Anyways, we met at the Kunstbibliothek and went in to see the show. Given the centennial of World War One – 1914 – several of the museums and cultural institutions around Berlin have coordinated exhibits around this event. The Avant Garde exhibition is a part of this larger initiative. I was completely surprised, however, by the exhibit. I had expected much more of the usual suspects – Dada collages, Futurist paintings, some Expressionist paintings, some Surrealism, some strange musical experimentation. But there was in fact very little of this on display.

The lower gallery contained a series of collected publications by various small-presses. The publication Der Sturm was featured quite significantly, as it seems like the publisher was bringing together all of the avant-garde artistic experimentation across Europe. Der Sturm included the French-Viennese Dada, the German der Blaue Reiter, and Italian Futurists. Der Sturm was published here in Berlin, and so the library has a good collection of their publications.

Also very charming was a series of portraits of the contributors to Der Sturm, including Kokoschka, Kandinsky, and many others. These were printed as postcards, and used both as promotional materials and clearly for correspondence. The parallels between small experimental publishing today and its originators 100 years ago is really remarkable. I think many people are still doing this very work.

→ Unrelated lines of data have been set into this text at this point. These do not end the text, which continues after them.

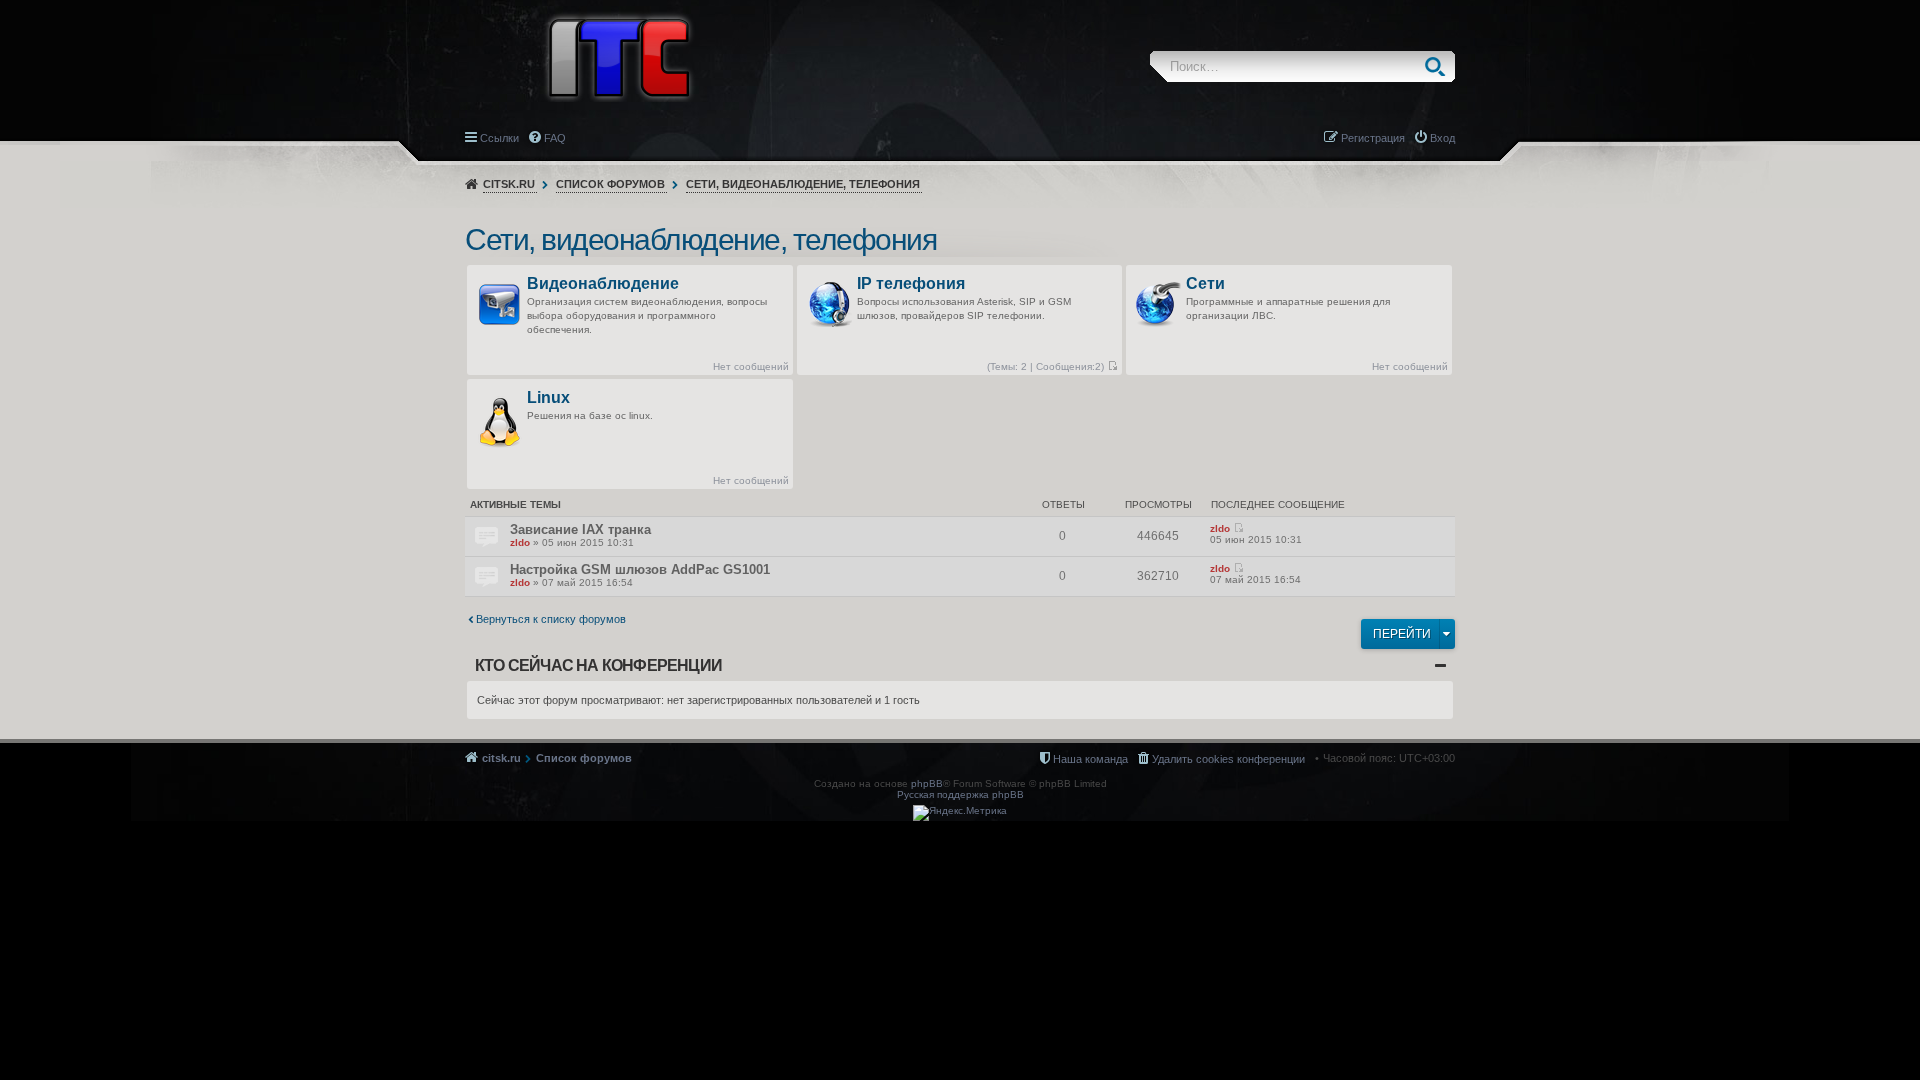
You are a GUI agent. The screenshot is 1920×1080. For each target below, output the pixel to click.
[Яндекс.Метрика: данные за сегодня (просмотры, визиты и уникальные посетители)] (960, 813)
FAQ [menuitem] (555, 138)
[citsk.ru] (619, 56)
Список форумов (610, 184)
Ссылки (499, 138)
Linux (548, 398)
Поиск (1439, 66)
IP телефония (911, 284)
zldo (520, 542)
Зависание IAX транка (580, 529)
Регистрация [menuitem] (1373, 138)
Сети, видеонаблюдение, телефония (803, 184)
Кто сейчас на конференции (598, 665)
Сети (1205, 284)
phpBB (927, 783)
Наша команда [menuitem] (1090, 759)
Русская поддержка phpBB (960, 794)
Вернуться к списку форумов (551, 619)
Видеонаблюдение (603, 284)
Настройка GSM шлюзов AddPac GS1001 (640, 569)
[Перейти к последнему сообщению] (1238, 528)
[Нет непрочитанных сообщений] (1112, 366)
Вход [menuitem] (1442, 138)
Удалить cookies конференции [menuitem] (1228, 759)
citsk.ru (509, 184)
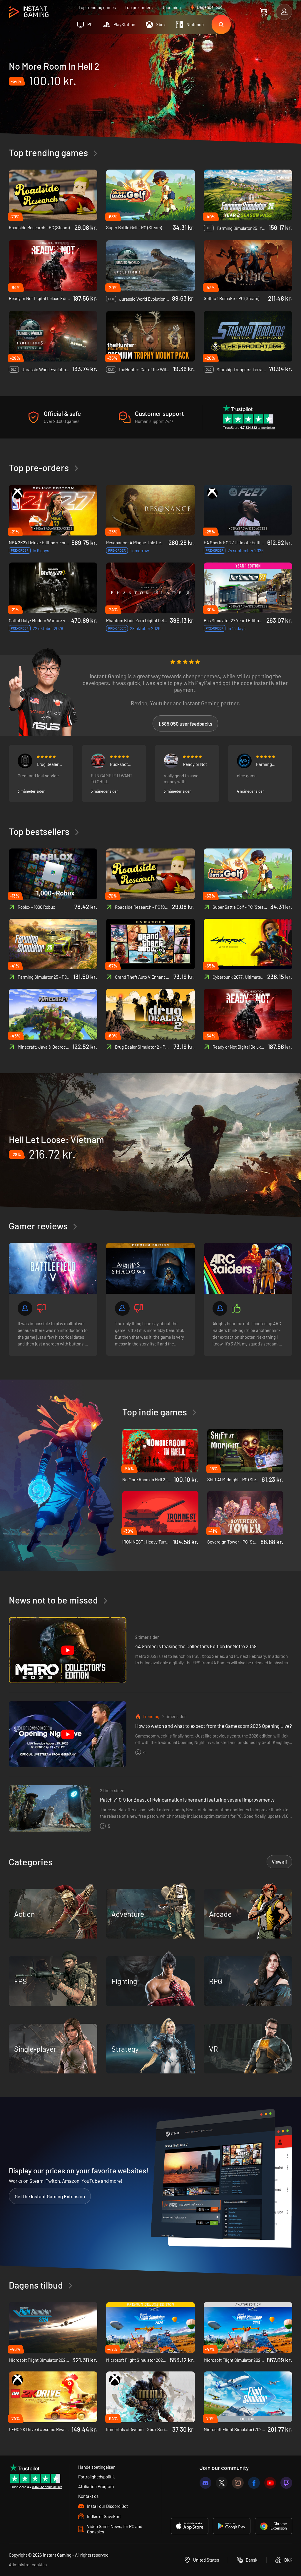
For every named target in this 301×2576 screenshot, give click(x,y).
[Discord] (205, 2483)
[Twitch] (286, 2483)
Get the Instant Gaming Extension (50, 2196)
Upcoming (171, 7)
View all (279, 1861)
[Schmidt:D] (171, 761)
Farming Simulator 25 (268, 764)
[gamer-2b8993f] (220, 1308)
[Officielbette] (244, 761)
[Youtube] (270, 2483)
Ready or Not (195, 764)
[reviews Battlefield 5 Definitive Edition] (53, 1268)
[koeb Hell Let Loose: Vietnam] (150, 1146)
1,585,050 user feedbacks (185, 724)
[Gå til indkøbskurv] (263, 11)
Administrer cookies (28, 2564)
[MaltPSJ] (25, 761)
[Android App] (231, 2526)
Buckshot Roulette (119, 764)
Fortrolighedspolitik (96, 2476)
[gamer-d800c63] (25, 1308)
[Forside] (29, 12)
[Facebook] (254, 2483)
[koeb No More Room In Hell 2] (150, 88)
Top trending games (97, 7)
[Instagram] (238, 2483)
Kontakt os (88, 2496)
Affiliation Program (96, 2486)
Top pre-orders (139, 7)
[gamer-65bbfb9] (98, 761)
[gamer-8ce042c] (122, 1308)
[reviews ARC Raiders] (248, 1268)
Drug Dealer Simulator (47, 764)
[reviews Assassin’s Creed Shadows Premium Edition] (150, 1268)
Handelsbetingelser (96, 2467)
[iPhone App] (189, 2526)
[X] (222, 2483)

Another small press was called Der Rote Hahn, which I believe was a more politicized collection – considering that anything Rote is most likely connected to the Communist movement.

In the centre of the gallery one of the pillars had some loudspeakers mounted within which played a sound track featuring recitals of some of the texts, including the very famous Futurist nonsense poem Zang Tumb Tumb.

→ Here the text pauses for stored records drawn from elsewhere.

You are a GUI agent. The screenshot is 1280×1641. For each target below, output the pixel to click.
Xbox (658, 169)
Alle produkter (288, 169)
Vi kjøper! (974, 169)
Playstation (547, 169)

At this point my friend and I talked a bit about the intersection between Avant Garde artistic practice and revolutionary politics. The Futurists were very much in favour of war, destruction, and embraced new technology as a means to destroy everything old and to make way for the future. They were politically allied with Fascism and supporters of war. This surprises some people (like my mother) who believe that all departures from Conservatism – both political and aesthetic – must agree. I think it is impossible for aesthetic experimentation to coincide with any political movement. But the history of the intersection of artistic avant-garde movements and political revolutionary movements is really interesting.

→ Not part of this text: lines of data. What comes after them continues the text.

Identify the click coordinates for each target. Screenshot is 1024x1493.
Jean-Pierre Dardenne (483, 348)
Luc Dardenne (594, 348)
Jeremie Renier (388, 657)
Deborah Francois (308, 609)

Anyhow, the upper gallery contained a beautiful collection of framed advertisements that were designed in the period. These were visually amazing, and stylistically bold, but I have never considered this type of work to be at all connected to the Avant Garde. I would love to know who curated this exhibit and what motivated the decision to show period advertising in a show titled Avant Garde. Considering the various Avant Garde movements‘ anti-commercial motivation, pairing their work with the purely commercial and functional forms of advertisements is unexpected, to say the least. All-in-all, though, this was a very cultural afternoon, and we finished it off with beer in the Tiergarten. Tschuss!